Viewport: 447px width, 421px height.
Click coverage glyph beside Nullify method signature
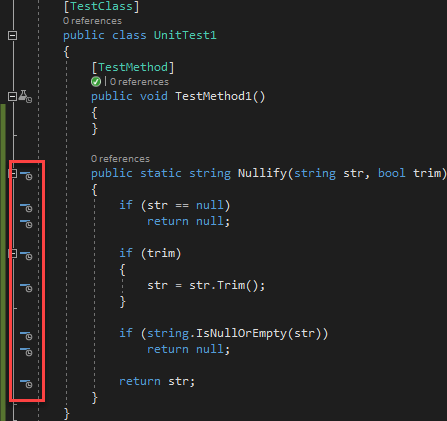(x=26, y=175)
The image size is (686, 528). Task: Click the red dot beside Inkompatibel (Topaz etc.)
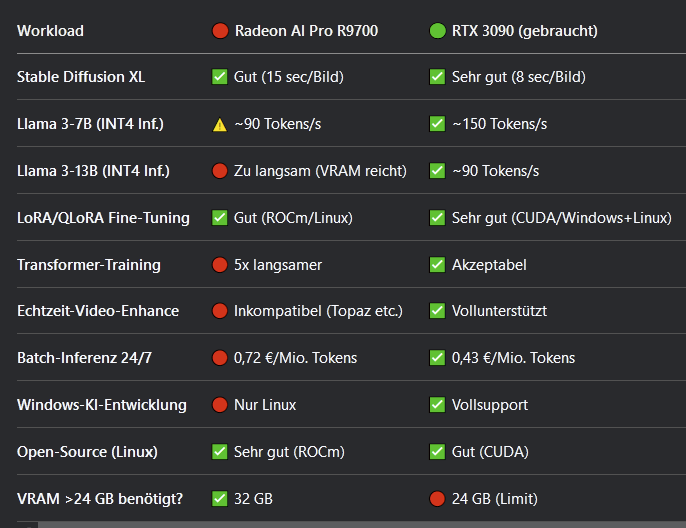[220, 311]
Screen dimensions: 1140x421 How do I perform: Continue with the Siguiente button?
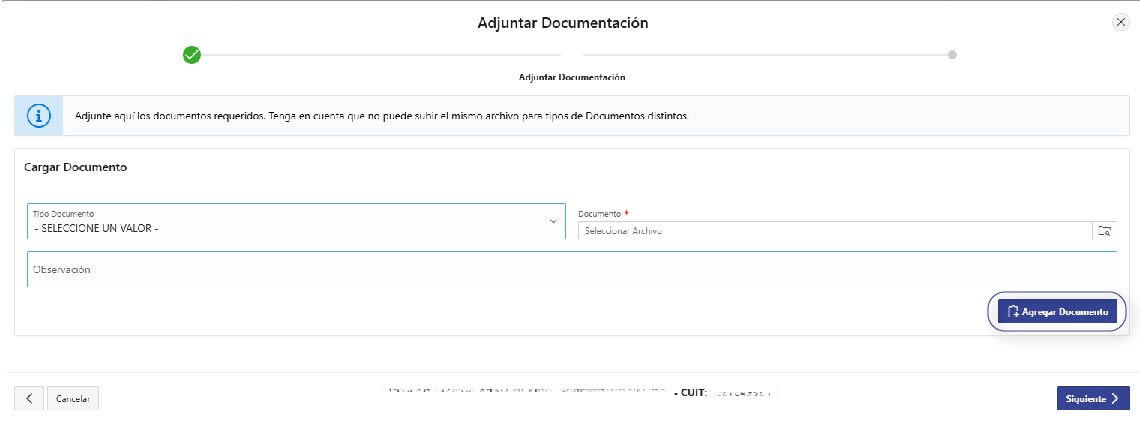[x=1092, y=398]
• • • • • • •
Your assignment - Give an exact copy of the entries, excluding all pictures.

Answer section -
Viewport: 447px width, 421px height.
Click coverage glyph beside Nullify method signature
(x=26, y=175)
The image size is (686, 528). Task: Click the red dot beside Inkompatibel (Topaz etc.)
[220, 311]
Screen dimensions: 1140x421 How do I perform: Continue with the Siguiente button?
[x=1092, y=398]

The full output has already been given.